Although I was only a ten-minute Red Line ride away from the Art Institute, I put off going until our last week in Chicago. Home to a permanent collection of 300,000 works of art and more than thirty special exhibitions, the Art Institute of Chicago is my Swann’s Way, my Finnegan’s Wake, my Infinite Jest—I know it is worth the time and effort, but size and culture fatigue sent me to Jo Nesbo and the Museum of Contemporary Art instead.

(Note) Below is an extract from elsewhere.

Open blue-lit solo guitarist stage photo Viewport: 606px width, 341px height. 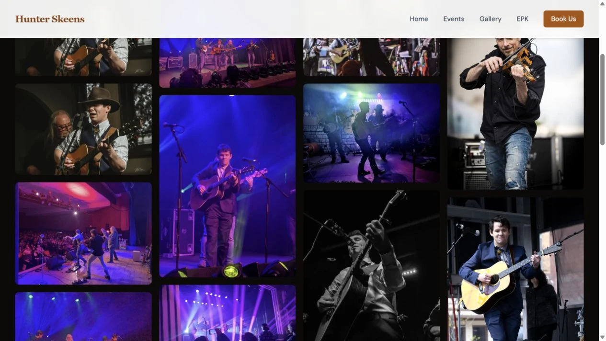click(x=228, y=186)
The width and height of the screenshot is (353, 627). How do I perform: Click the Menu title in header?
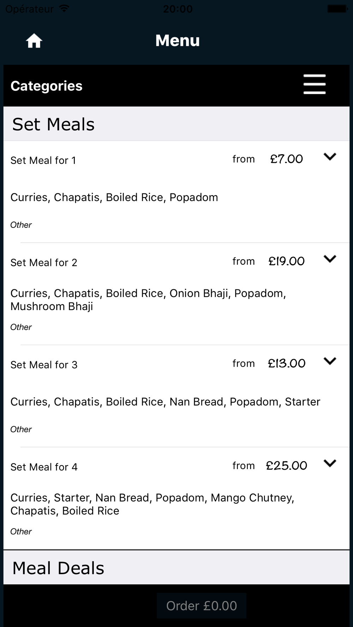coord(178,41)
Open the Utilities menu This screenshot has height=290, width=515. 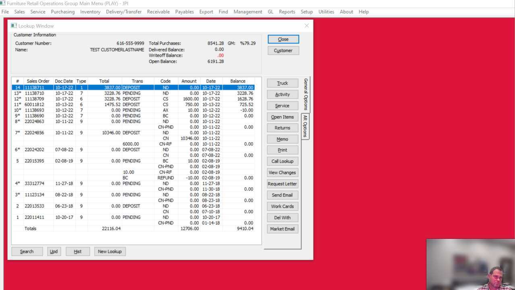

The Art Institute of Chicago is huge—topping off at a daunting million square feet, the eight buildings house eleven curated departments, five conservation laboratories, two architectural libraries, sculpture gardens, four restaurants, the Renzo Piano-designed Modern Wing, 20,000 photographic works, textiles that span cultures from 300 B.C. to the present, Edward Hopper’s Nighthawk, Pablo Picasso’s Old Guitarist, and Georges Seurat’s A Sunday Afternoon on the Island of La Grande Jatte, to name just a few.


Edward Hopper, Nighthawk

 Pablo Picasso, The Old Guitarist


A day trip to the Art Institute of Chicago is like trying to see Europe in two weeks—you’re better off choosing a neighborhood in Paris.  My neighborhood of choice was the Modern Wing, so I zipped past the European Decorative Arts, Etruscan artifacts, Japanese screens, and African masks straight to Renzo Piano, Andy Warhol, Roy Lichtenstein and a few new favorites.

Willem de Kooning, Interchanged

Jim Nutt, Untitled

Man Ray, Departure of Summer

Pablo Picasso, The Red Armchair

Otto Dix, Pregnant Woman

Anyways, my Art Institute of Chicago visit was overwhelming yet exhilarating and given twenty or so more visits, I might just have a sense of the place.